▶ **SET TASK**
Rewrite the entries below as a numbered list, skipping any blank lines. Leave the pictures out of your answer.
== DATA SUPPLIED
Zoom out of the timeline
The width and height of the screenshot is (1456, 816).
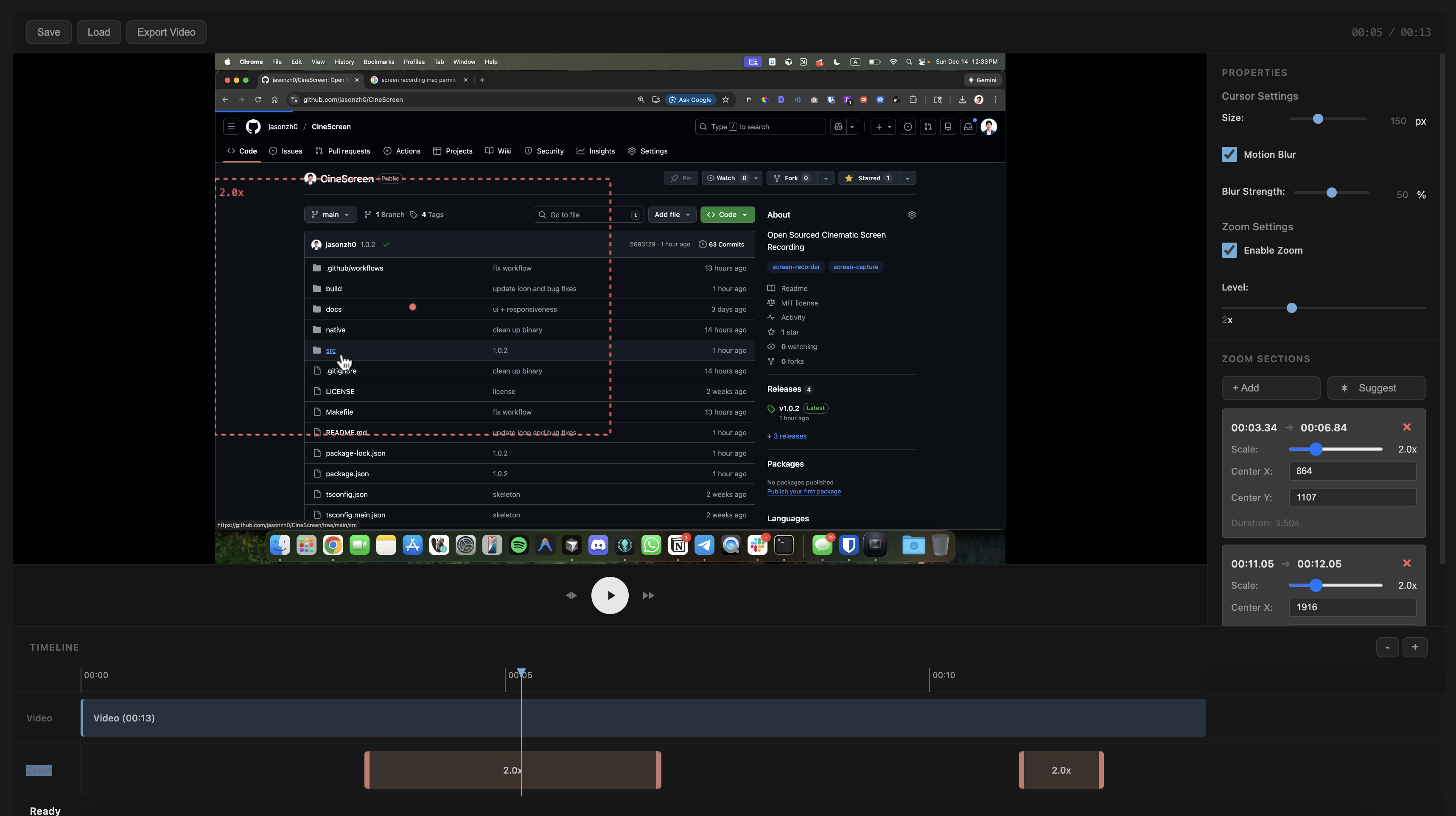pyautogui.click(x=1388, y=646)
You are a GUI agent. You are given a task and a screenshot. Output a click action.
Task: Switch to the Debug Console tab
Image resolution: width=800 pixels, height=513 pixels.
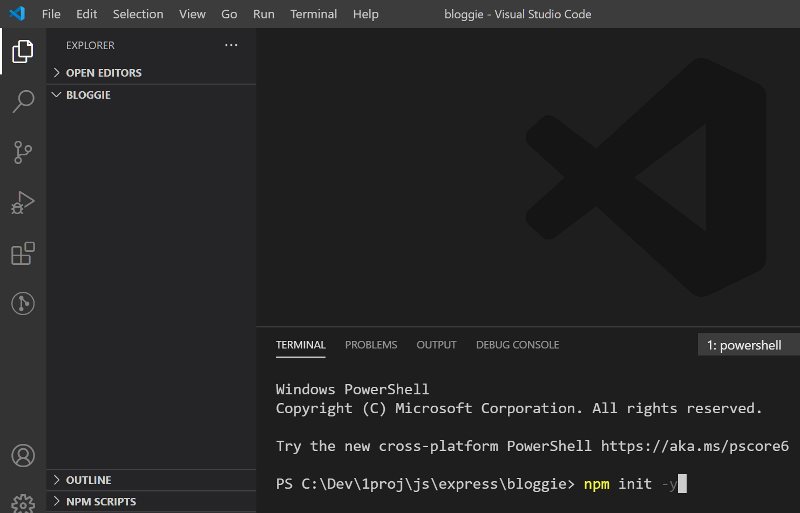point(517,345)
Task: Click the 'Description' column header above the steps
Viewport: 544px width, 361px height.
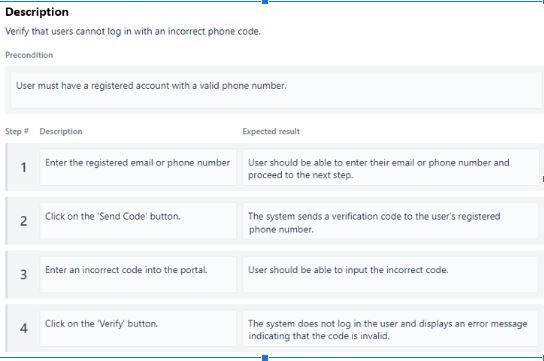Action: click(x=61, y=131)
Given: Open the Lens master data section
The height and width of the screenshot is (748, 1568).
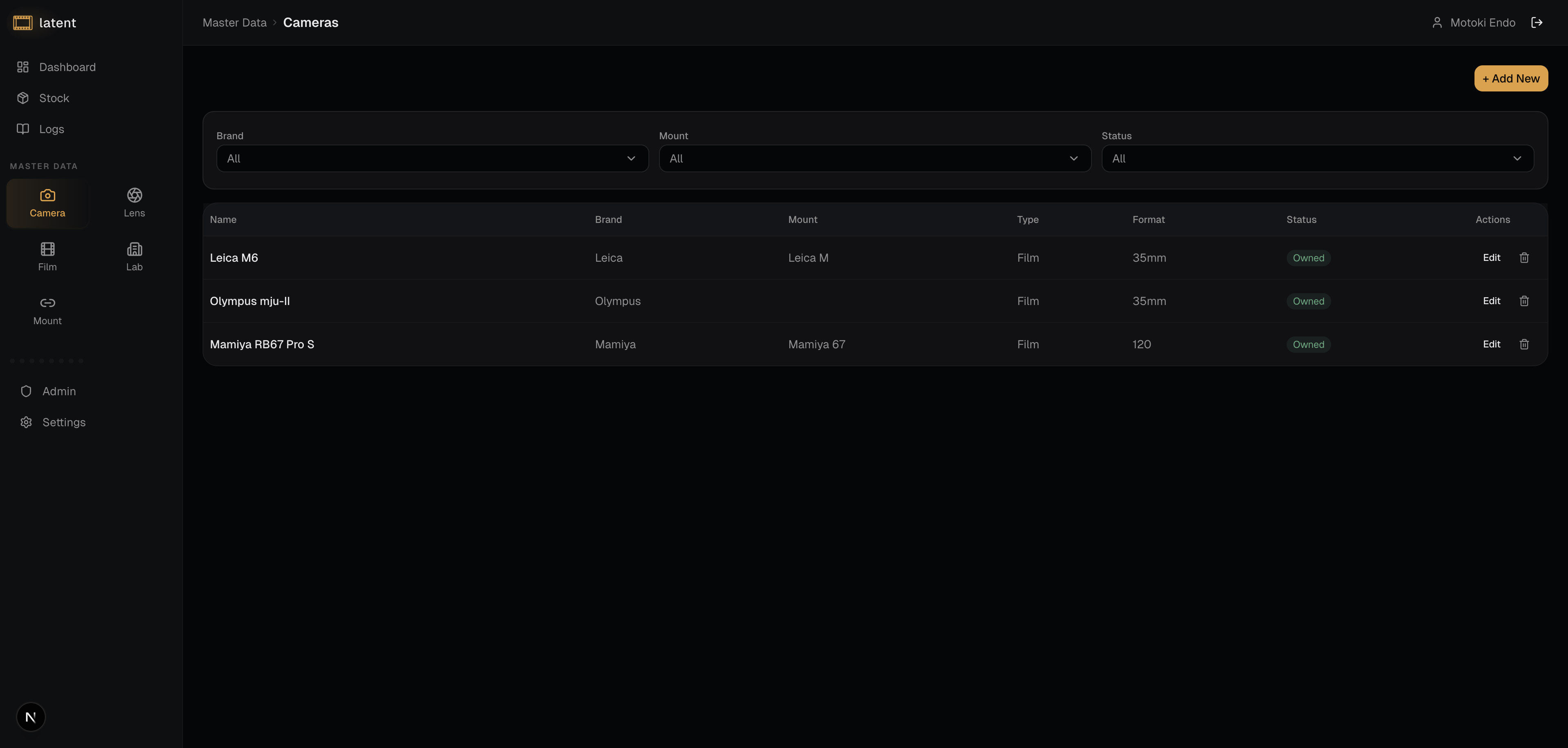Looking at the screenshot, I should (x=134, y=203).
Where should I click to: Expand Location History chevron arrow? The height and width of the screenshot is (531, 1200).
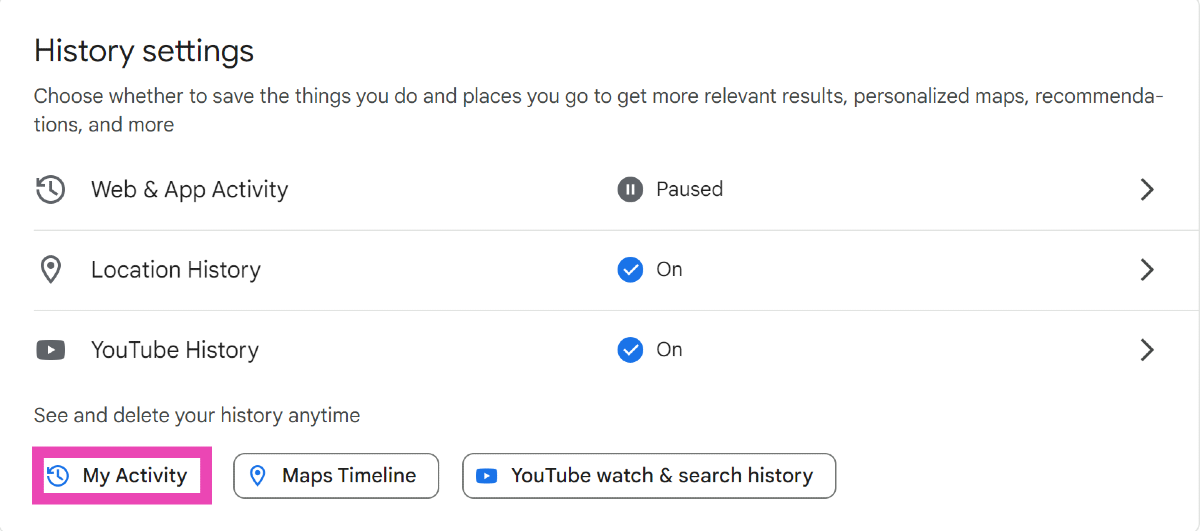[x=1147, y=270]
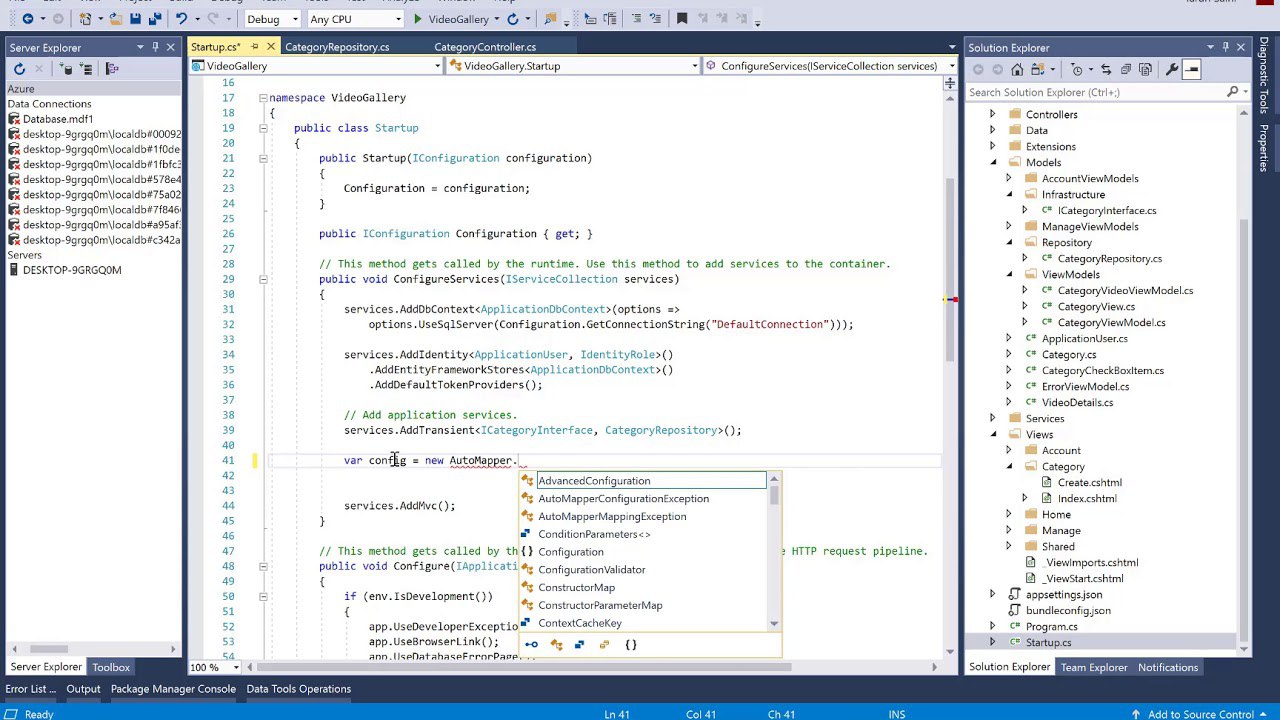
====
▶ **OUTPUT**
1. Zoom out of the timeline
2. The width and height of the screenshot is (1456, 816).
3. pyautogui.click(x=1388, y=646)
4. You are a GUI agent. You are given a task and a screenshot. Output a click action.
5. Task: Switch to the Debug Console tab
6. Image resolution: width=800 pixels, height=513 pixels.
7. point(517,345)
8. Task: Click the 'Description' column header above the steps
9. Viewport: 544px width, 361px height.
10. Action: click(x=61, y=131)
11. Given: Open the Lens master data section
12. The height and width of the screenshot is (748, 1568).
13. Looking at the screenshot, I should (x=134, y=203).
14. Where should I click to: Expand Location History chevron arrow? The height and width of the screenshot is (531, 1200).
15. [x=1147, y=270]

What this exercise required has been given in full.